▸ **TEXTO PARA LEITURA**:
○ ○ ○ ○ ○
Por Tobias Rees – Diretor fundador, Transformações do Programa Humano, Instituto Berggruen

Passei metade dos últimos dois anos tentando convencer empresas como Google, Facebook, Microsoft, DeepMind e OpenAI de que precisam contratar filósofos.

Meus colegas e eu – um pequeno coletivo de acadêmicos que compõem um programa chamado Transformations of the Human que fica em Los Angeles dentro do Berggruen Institute. Esse coletivo está hackeando o próprio conceito de humanos que nós – particularmente no Ocidente – tomamos como certo por quase meio milênio.

Mas não é só isso. Essas empresas ajudaram a criar realidades que não podemos mais navegar com o antigo entendimento do que significa ser humano .

Precisamos de novos conceitos sobre “nós mesmos”, para que possamos navegar e regular os novos mundos em que vivemos, mas também para os engenheiros que criam produtos, ferramentas e plataformas de tecnologia, para que possam viver de acordo com as apostas filosóficas de trabalho deles.

Para tornar isso possível, precisamos de filósofos e artistas trabalhando ao lado de engenheiros de computação e software.
○ ○ ○ ○ ○
▸ **DADOS LISTADOS**:

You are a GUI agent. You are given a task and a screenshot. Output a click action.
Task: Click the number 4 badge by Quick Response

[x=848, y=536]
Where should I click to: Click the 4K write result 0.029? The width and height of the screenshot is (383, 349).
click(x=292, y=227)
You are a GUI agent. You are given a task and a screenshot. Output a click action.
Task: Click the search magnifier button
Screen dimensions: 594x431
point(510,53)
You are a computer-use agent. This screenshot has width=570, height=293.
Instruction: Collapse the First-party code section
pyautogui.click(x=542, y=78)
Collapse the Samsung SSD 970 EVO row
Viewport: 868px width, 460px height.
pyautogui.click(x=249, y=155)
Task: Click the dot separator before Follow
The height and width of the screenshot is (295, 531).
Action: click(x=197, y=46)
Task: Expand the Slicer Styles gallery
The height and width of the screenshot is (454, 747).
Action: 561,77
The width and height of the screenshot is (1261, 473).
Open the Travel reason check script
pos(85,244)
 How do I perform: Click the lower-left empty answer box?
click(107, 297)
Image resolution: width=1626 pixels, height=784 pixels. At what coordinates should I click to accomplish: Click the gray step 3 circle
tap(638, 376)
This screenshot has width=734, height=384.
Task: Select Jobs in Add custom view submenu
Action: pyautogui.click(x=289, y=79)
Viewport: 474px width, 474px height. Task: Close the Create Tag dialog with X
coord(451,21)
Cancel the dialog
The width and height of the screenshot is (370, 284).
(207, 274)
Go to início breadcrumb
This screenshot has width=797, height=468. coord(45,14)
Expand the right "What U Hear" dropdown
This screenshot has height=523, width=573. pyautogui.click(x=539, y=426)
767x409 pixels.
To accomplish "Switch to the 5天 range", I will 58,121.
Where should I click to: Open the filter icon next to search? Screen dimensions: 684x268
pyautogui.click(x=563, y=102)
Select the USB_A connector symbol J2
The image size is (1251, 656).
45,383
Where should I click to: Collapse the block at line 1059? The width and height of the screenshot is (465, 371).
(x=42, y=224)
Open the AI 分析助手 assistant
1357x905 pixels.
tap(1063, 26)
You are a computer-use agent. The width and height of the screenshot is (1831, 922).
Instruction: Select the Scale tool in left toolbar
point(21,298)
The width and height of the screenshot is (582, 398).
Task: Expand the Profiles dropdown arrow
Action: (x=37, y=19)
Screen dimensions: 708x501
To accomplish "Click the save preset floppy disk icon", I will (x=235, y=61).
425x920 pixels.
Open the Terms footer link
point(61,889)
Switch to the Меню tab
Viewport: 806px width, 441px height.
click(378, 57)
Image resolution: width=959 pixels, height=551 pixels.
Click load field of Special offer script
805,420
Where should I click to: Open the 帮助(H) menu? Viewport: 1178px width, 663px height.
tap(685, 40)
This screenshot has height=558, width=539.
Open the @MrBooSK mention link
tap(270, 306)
○ ○ ○ ○ ○
▸ **ENUNCIADO DA TAREFA**: Com base no texto sobre a contratação de filósofos por empresas de tecnologia, explique em uma a três frases por que precisamos de novos conceitos sobre “nós mesmos”.

▸ **RESPOSTA AO EXERCÍCIO**: Essas empresas ajudaram a criar realidades que já não podemos navegar com o antigo entendimento do que significa ser humano. Os novos conceitos servem para que possamos navegar e regular os novos mundos em que vivemos. Servem também para que os engenheiros que criam produtos, ferramentas e plataformas de tecnologia possam viver de acordo com as apostas filosóficas de seu trabalho.